- _EXERCISE INSTRUCTIONS_:
Below are entries. Pull out all lines containing "screenshot".

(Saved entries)
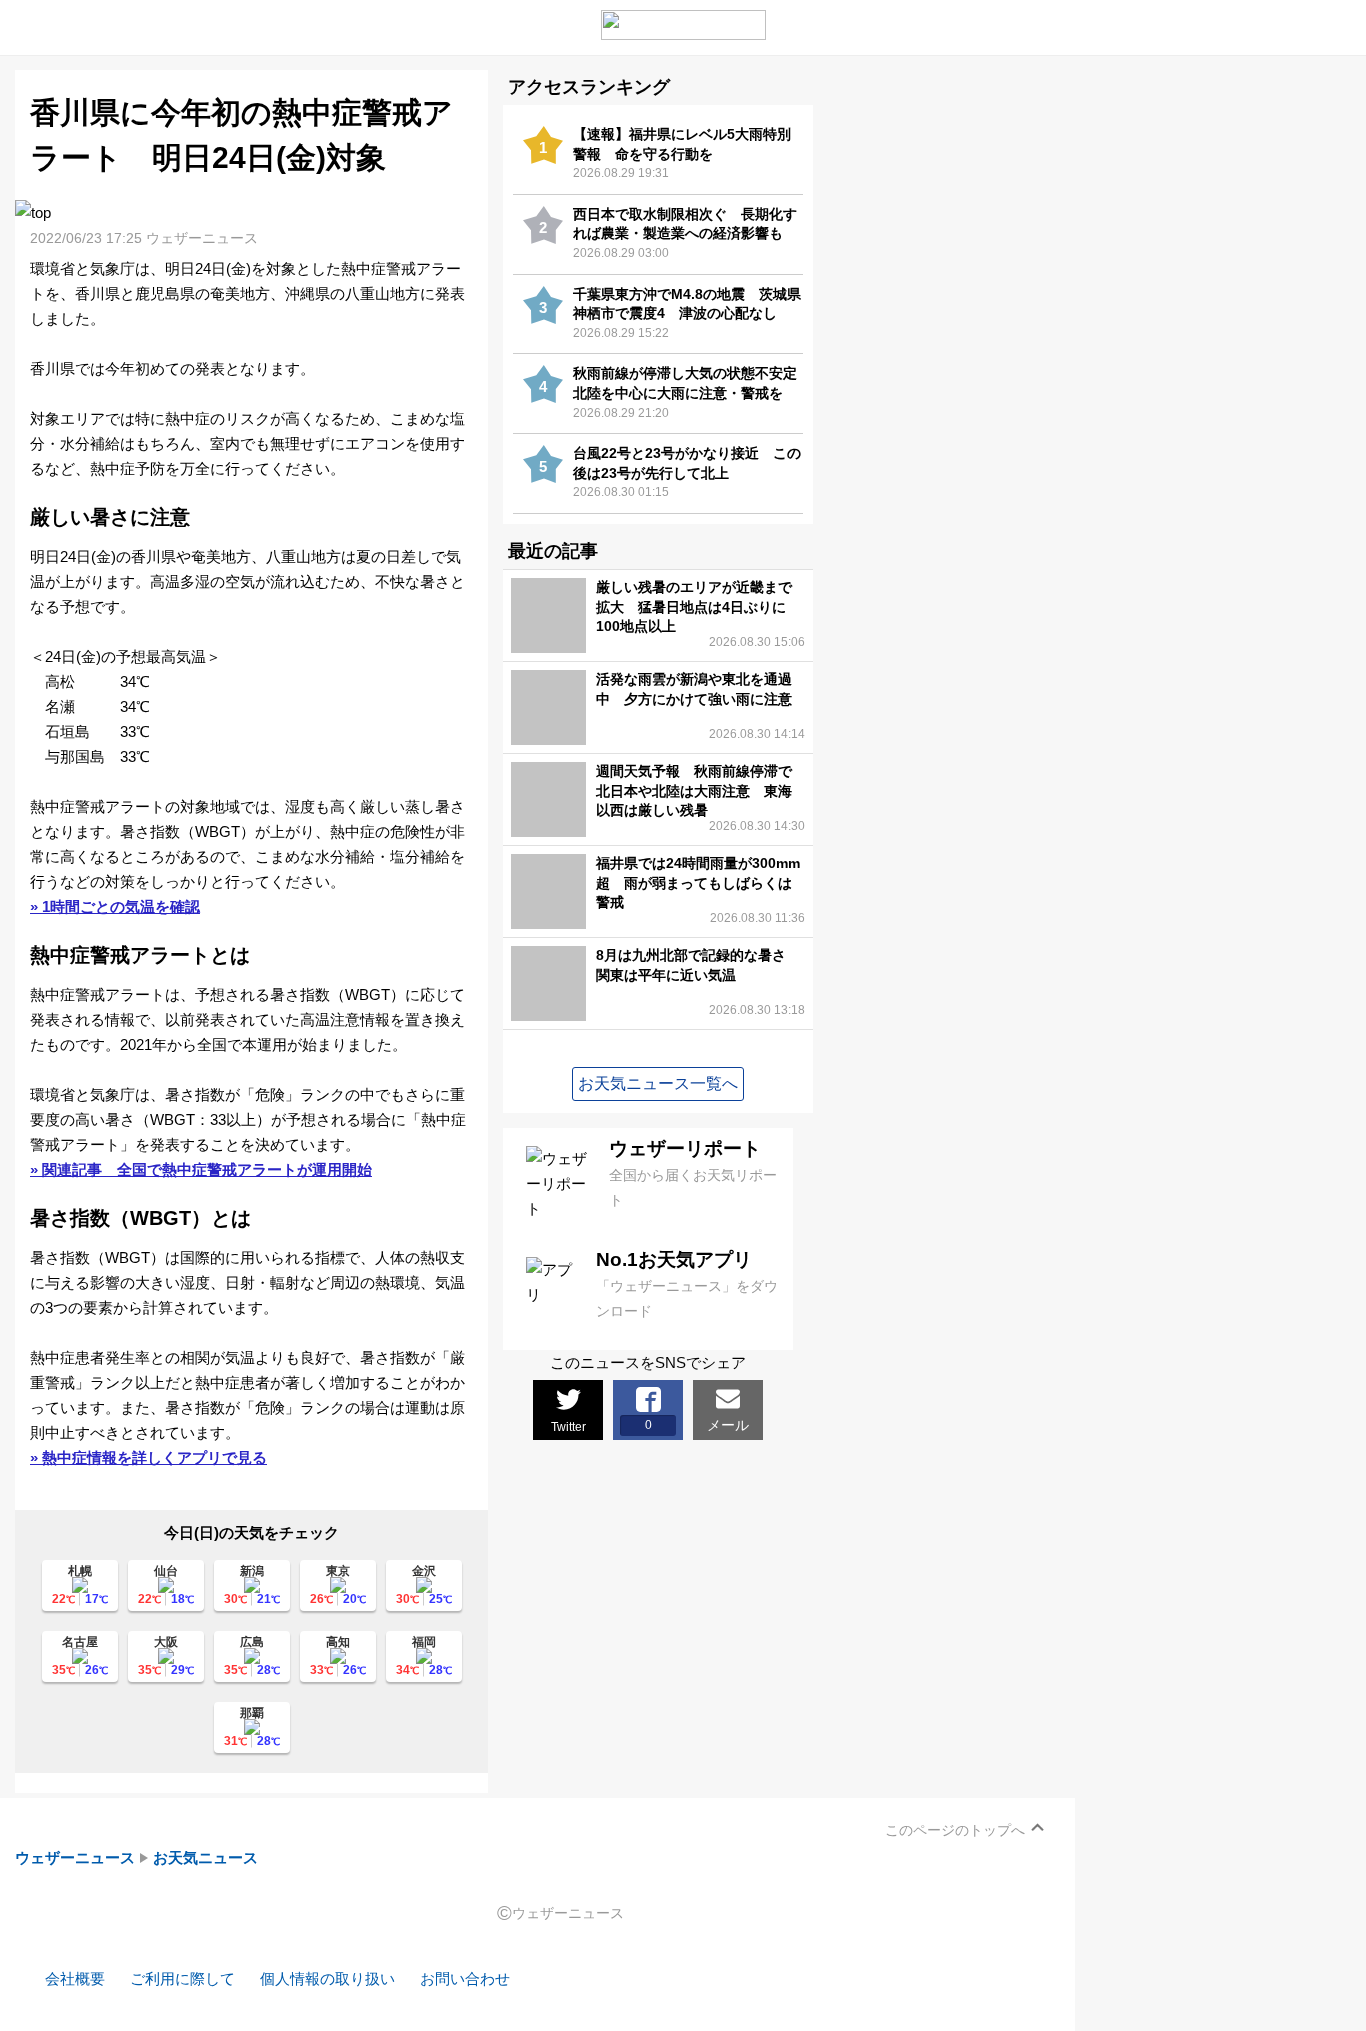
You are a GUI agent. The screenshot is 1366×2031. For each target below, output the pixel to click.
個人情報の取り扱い (327, 1978)
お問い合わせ (465, 1978)
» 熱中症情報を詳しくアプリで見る (148, 1457)
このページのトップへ (955, 1830)
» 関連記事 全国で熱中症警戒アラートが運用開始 (201, 1169)
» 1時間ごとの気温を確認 (115, 906)
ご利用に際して (182, 1978)
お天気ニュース (205, 1857)
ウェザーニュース (75, 1857)
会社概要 (75, 1978)
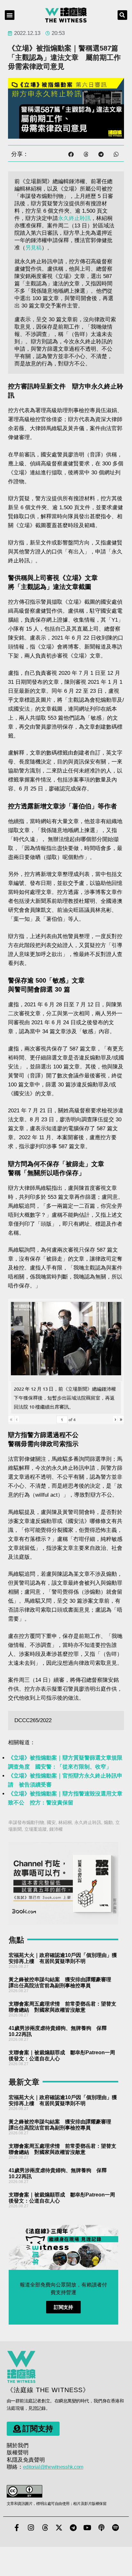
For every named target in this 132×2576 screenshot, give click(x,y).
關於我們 (18, 2445)
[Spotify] (115, 2528)
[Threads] (45, 2528)
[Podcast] (101, 2528)
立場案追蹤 (35, 1829)
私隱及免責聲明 (26, 2460)
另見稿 (33, 248)
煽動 (108, 1822)
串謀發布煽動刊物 (26, 1822)
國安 (51, 1822)
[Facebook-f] (17, 2528)
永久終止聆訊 (74, 218)
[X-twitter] (59, 2528)
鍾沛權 (56, 1829)
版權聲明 (18, 2452)
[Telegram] (73, 2528)
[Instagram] (31, 2528)
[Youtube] (87, 2528)
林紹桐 (65, 1822)
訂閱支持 (63, 2307)
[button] (9, 15)
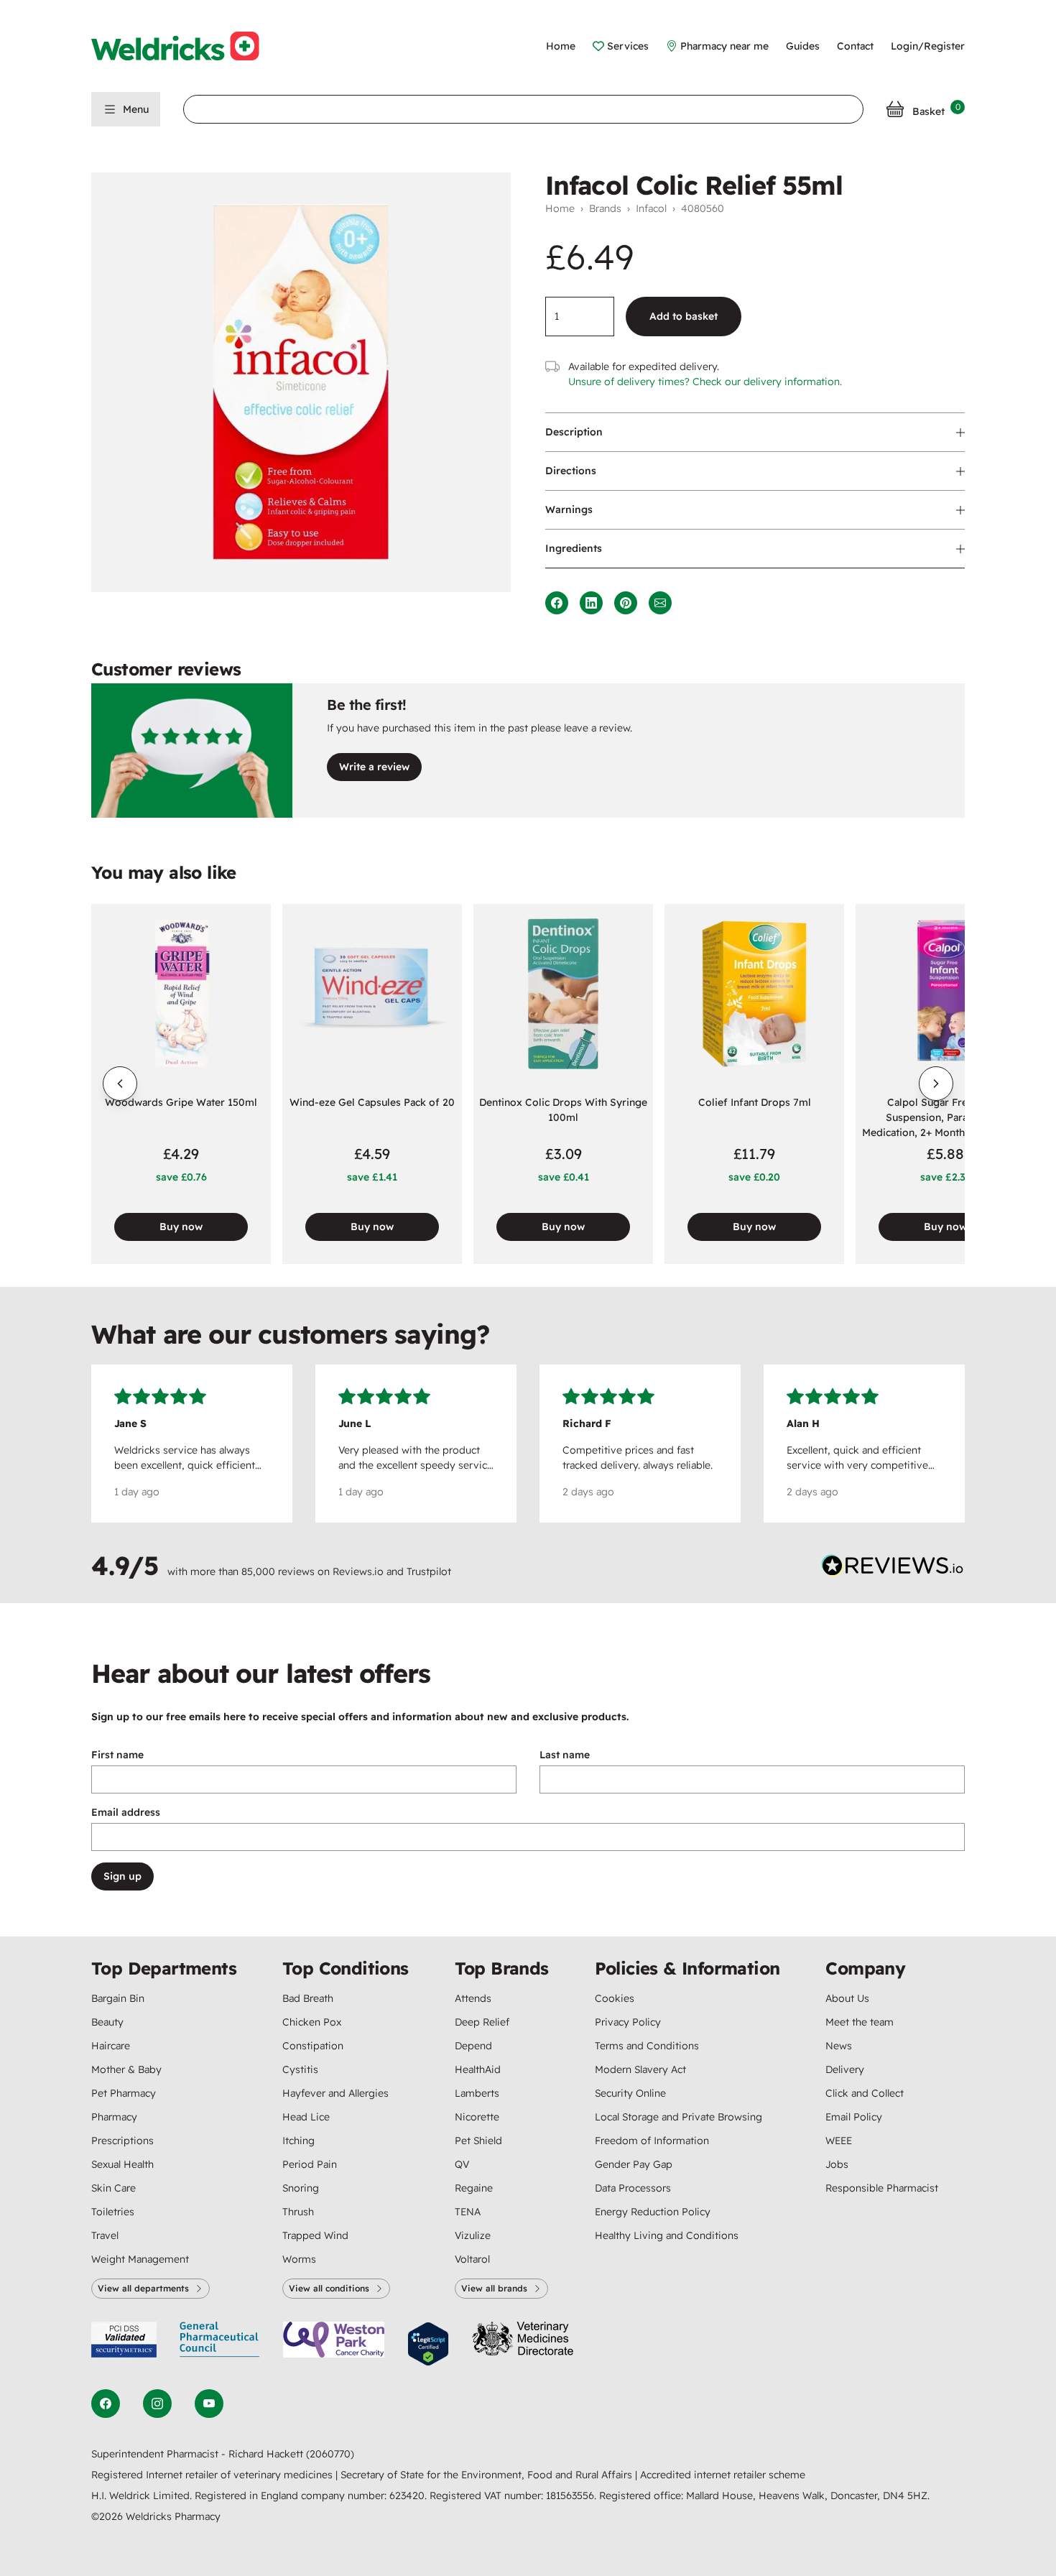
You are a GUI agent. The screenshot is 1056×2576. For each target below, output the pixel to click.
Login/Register (928, 46)
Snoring (300, 2188)
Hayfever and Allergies (335, 2093)
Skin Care (113, 2188)
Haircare (110, 2045)
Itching (298, 2140)
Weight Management (140, 2259)
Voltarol (472, 2259)
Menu (136, 109)
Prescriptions (122, 2140)
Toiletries (112, 2211)
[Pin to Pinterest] (625, 602)
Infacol (651, 208)
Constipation (312, 2045)
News (838, 2045)
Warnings (569, 509)
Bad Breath (307, 1998)
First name (117, 1754)
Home (560, 46)
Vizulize (473, 2235)
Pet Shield (478, 2140)
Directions (570, 470)
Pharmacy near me (724, 46)
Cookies (614, 1998)
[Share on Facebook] (556, 602)
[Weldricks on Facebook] (105, 2403)
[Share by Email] (660, 602)
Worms (299, 2259)
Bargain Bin (117, 1998)
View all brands (494, 2288)
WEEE (838, 2140)
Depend (473, 2045)
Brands (605, 208)
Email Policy (853, 2116)
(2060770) (330, 2453)
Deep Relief (482, 2022)
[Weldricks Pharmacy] (186, 46)
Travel (105, 2235)
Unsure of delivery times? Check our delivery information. (705, 381)
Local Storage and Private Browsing (678, 2116)
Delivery (844, 2069)
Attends (473, 1998)
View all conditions (329, 2288)
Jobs (836, 2164)
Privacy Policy (628, 2022)
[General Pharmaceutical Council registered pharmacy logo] (220, 2344)
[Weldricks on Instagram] (157, 2403)
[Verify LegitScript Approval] (428, 2344)
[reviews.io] (893, 1568)
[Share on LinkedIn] (591, 602)
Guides (803, 46)
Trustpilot (429, 1571)
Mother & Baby (126, 2069)
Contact (855, 46)
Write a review (374, 766)
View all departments (143, 2288)
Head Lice (306, 2116)
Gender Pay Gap (633, 2164)
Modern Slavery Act (640, 2069)
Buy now (181, 1226)
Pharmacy (114, 2116)
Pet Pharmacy (123, 2093)
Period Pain (309, 2164)
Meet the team (859, 2022)
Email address (125, 1812)
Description (574, 431)
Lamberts (477, 2093)
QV (462, 2164)
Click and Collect (864, 2093)
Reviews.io (358, 1571)
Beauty (107, 2022)
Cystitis (300, 2069)
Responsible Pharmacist (881, 2188)
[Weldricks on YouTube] (209, 2403)
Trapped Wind (315, 2235)
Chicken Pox (311, 2022)
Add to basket (683, 316)
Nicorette (477, 2116)
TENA (468, 2211)
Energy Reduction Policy (652, 2211)
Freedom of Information (652, 2140)
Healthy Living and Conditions (666, 2235)
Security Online (630, 2093)
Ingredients (573, 548)
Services (628, 46)
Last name (564, 1754)
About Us (847, 1998)
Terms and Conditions (647, 2045)
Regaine (474, 2188)
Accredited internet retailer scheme (722, 2474)
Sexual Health (122, 2164)
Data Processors (633, 2188)
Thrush (298, 2211)
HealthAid (478, 2069)
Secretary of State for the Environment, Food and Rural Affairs (488, 2474)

- _SOLUTION TO THIS EXERCISE_:
You are a GUI agent. The screenshot is 1366×2031. For each target below, output the pixel to click.
For every named target in this 132×2576 screenshot, give click(x,y).
You are a GUI agent. The screenshot is 1056×2576. For each target below, output the pixel to click.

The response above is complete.